I'm tempted to simply answer: "Because that's what I've been hired to do." The job aspect of teaching in the academy sometimes tends to disappear behind the presumed pleasures of teaching. After all, any job that pays this poorly must be a labor of love, and variations on "I love teaching" have been one of the most frequently recurring themes in response to this meme. Exceptions to this can be found in posts from Professor Zero and The Little Professor (along with a response at HTUW) who both express their ambivalence about this love of teaching. But even those who profess such a love will, I think, admit that on at least some days love is the last thing they feel in the classroom. This would be the Marxist answer in me. I teach because that's the place within the current social division of labor where I can best sell my labor-power. Every other reason for teaching tends to melt away when confronted by this simple economic fact.

However, one of Slavoj Zizek's oft repeated riffs is on the ways our culture has forced us to internalize our duties such that not only must we do them, we must enjoy them as well.

Superego is the reversal of the permissive "You May!" into the prescriptive "You Must!", the point in which permitted enjoyment turns into ordained enjoyment. We all know the formula of Kant's unconditional imperative: "Du canst, denn du sollst". You can do your duty, because you must do it. Superego turns this around into "You must, because you can." ... The external opposition between pleasure and duty is precisely overcome in the superego. It can be overcome in two opposite ways. On one hand, we have the paradox of the extremely oppressive, so–called totalitarian post–traditional power which goes further than the traditional authoritarian power. It does not only tell you "Do your duty, I don’t care if you like it or not." It tells you not only "You must obey my orders and do your duty" but "You must do it with pleasure. You must enjoy it." It is not enough for the subjects to obey their leader, they must actively love him. This passage from traditional authoritarian power to modern totalitarianism can be precisely rendered through superego in an old joke of mine. Let’s say that you are a small child and one Sunday afternoon you have to do the boring duty of visiting your old senile grandmother. If you have a good old–fashioned authoritarian father, what will he tell you? "I don’t care how you feel, just go there and behave properly. Do your duty." A modern permissive totalitarian father will tell you something else: "You know how much your grandmother would love to see you. But do go and visit her only if you really want to." Now every idiot knows the catch. Beneath the appearance of this free choice there is an even more oppressive order. You seem to have a choice, but there is no choice, because the order is not only you must visit your grandmother, you must even enjoy it. If you don’t believe me, just try to say "I have a choice, I will not do it." I promise your father will say "What did your grandmother ever do to you? Don’t you know how she loves you? How could you do this to her?" That’s superego.
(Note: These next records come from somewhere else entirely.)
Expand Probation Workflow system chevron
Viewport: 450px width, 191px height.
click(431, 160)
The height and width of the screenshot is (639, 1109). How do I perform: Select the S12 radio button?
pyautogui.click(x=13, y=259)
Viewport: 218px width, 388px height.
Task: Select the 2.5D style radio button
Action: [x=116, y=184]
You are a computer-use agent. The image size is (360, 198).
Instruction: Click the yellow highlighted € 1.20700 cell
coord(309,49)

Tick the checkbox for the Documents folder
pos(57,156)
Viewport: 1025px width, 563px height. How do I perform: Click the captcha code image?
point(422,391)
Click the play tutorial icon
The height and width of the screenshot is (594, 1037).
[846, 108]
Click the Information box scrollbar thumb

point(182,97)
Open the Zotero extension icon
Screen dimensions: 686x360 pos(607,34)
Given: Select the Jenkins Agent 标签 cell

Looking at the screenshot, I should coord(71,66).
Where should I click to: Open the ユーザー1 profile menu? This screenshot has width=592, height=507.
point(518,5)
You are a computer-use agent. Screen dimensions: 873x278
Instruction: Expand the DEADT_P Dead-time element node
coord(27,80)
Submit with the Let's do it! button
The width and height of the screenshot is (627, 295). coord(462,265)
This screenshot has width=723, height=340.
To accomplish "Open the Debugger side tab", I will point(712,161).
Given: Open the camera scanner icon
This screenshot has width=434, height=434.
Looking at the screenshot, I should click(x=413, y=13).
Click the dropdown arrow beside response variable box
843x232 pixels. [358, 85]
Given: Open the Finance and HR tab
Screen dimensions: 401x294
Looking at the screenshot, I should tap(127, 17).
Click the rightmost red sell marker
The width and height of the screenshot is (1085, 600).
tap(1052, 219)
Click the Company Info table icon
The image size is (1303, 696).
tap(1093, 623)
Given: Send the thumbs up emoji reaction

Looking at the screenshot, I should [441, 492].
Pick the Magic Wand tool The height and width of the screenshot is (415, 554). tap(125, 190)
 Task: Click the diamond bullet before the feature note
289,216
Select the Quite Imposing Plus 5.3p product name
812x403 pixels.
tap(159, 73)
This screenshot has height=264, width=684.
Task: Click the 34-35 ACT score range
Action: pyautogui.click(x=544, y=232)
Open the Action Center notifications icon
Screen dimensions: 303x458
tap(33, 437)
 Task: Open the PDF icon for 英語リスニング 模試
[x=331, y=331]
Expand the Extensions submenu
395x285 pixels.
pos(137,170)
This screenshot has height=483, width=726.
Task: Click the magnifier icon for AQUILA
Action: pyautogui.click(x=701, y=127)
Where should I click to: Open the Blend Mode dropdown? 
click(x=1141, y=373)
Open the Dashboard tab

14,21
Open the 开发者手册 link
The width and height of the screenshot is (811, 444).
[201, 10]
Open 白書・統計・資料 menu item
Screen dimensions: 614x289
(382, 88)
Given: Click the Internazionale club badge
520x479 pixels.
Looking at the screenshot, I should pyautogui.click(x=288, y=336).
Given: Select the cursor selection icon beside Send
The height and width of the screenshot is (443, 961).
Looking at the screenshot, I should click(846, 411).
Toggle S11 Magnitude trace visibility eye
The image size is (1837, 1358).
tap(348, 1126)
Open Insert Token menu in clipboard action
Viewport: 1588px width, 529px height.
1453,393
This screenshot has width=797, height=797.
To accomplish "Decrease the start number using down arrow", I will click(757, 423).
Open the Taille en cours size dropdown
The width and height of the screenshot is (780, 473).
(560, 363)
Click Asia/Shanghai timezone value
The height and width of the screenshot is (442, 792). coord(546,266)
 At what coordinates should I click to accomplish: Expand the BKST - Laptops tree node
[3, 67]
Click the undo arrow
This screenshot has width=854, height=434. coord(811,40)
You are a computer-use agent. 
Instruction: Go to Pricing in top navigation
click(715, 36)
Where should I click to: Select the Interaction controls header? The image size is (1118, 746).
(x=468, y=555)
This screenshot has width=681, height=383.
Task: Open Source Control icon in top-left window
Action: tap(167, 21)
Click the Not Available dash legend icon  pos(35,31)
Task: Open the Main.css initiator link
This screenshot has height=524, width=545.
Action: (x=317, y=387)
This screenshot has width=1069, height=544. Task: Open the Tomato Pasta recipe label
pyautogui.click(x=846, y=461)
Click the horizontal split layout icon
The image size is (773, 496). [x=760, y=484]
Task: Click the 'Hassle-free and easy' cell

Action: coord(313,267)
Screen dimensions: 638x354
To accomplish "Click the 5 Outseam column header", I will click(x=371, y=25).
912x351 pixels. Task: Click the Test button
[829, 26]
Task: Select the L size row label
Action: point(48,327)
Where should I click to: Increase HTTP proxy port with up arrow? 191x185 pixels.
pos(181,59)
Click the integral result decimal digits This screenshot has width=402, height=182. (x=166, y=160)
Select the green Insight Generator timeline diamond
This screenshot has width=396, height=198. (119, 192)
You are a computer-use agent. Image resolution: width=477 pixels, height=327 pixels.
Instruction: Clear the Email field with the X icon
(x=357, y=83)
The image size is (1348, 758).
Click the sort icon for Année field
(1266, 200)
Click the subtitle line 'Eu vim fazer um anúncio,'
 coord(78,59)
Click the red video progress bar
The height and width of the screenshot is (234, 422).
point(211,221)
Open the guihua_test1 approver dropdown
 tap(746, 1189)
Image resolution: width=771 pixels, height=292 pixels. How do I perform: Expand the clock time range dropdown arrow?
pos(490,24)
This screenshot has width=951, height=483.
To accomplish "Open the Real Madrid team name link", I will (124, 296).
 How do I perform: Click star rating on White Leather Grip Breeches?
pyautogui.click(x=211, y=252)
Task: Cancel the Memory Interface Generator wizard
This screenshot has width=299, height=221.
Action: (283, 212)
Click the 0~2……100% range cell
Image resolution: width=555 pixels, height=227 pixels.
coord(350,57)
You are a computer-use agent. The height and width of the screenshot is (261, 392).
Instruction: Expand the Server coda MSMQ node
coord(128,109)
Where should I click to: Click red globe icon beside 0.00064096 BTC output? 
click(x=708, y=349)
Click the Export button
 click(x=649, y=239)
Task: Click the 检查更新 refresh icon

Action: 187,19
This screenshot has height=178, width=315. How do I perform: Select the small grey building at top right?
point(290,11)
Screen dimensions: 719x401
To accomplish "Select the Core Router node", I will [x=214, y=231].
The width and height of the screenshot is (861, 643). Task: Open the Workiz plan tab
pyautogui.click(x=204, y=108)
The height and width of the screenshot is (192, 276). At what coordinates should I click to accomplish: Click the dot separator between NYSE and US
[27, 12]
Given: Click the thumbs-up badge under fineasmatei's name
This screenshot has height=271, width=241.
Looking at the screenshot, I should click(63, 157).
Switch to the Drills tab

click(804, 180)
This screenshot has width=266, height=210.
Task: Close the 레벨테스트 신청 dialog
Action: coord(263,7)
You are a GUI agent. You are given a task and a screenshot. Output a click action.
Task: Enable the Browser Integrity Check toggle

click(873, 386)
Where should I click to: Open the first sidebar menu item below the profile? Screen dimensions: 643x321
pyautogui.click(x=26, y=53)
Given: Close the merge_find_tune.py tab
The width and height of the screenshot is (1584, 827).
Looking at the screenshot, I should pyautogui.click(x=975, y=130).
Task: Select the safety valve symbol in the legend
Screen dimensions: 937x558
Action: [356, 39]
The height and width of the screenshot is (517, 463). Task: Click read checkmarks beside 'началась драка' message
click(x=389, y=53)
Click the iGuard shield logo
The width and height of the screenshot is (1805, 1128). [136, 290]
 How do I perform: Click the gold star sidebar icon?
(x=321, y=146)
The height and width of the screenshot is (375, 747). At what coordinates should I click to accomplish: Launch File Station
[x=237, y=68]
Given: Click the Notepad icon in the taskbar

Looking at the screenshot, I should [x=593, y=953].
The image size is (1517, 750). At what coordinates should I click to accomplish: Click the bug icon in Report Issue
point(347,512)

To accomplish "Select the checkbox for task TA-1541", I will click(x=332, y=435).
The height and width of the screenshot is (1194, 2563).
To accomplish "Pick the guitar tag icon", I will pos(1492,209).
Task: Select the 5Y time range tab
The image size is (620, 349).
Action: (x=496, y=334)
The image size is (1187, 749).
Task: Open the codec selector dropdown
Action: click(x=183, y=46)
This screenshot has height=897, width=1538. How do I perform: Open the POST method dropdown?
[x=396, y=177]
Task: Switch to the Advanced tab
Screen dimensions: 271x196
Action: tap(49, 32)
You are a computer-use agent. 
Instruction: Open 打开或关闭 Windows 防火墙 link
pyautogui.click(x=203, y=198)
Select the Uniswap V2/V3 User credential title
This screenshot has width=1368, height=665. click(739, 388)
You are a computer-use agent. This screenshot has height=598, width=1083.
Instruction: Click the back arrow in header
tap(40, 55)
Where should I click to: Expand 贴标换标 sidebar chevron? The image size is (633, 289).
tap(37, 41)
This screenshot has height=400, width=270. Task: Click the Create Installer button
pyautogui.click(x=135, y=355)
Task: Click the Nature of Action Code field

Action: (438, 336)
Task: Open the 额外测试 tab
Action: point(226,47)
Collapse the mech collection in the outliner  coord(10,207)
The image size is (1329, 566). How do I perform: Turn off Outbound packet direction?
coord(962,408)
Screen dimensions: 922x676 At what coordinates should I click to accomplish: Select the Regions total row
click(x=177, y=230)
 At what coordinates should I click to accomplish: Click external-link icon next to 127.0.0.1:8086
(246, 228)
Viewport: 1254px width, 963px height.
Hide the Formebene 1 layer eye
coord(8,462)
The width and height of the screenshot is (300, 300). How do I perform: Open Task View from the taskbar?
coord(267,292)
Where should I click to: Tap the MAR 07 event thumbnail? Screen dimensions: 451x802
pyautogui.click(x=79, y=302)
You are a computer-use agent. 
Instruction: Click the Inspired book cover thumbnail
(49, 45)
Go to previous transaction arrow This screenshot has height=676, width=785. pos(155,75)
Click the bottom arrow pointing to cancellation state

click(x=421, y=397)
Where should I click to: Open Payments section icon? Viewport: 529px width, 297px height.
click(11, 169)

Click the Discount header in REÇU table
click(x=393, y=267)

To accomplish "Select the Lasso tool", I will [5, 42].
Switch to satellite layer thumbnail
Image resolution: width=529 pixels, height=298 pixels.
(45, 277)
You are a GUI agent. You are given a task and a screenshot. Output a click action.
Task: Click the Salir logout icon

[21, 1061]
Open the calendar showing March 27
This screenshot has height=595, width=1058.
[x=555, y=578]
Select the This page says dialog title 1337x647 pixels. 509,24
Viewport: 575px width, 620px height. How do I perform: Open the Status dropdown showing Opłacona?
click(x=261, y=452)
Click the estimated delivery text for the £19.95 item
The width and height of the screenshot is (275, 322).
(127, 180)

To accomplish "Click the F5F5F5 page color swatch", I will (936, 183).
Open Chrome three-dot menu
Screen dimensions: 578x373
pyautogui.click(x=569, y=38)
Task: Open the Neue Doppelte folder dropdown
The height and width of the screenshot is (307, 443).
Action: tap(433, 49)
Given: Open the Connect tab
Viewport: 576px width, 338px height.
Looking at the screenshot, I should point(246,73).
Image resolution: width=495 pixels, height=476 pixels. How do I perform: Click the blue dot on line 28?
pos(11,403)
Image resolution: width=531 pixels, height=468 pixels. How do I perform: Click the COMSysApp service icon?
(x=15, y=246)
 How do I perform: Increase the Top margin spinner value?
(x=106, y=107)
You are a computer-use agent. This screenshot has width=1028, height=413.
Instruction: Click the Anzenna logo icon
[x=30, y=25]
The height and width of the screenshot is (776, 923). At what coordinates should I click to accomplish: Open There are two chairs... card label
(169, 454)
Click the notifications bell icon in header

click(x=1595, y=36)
On the other hand, we have the opposite paradox of the pleasure itself whose pursuit turns into duty. In a permissive society, subjects experience the need to have a good time, to really enjoy themselves, as a kind of duty, and consequently feel guilty for failing to be happy.
This passage also resonates for me with much of Limited, Inc.'s ongoing interrogation of the pursuit of happiness as a new and strangely misplaced goal of life.

Teaching Marx and Zizek provides me with a way to raise these issues for my students who also face a similar bind of being forced first to take classes, and then forced to enjoy them. After all, why would someone pay all that money and spend all that time reading and studying subjects they don't enjoy?

I confess, I enjoy this part of my teaching. D'oh!

Rather than tag new victims and require them to respond to this meme, I'm simply going to ask for volunteers. If you would like to respond to this meme, just leave a comment below with a link to your post. Of course, you only have to respond if you would enjoy it...

Thursday, January 24, 2008

Survivor Issues

“I feel fortunate,” he said, of his position, “and I have survivor issues.” -- Marc Bousquet, author of How the University Works from Inside Higher Ed's Call to Arms for Academic Labor, by Scott Jaschik.
Survivor Issues. That could easily be the title of my entire blog. I resemble too closely the people described by Bousquet and in the various online posts provoked by his recent book (in particular, a headsup from Ortho and posts from Professor Zero and The Little Professor.)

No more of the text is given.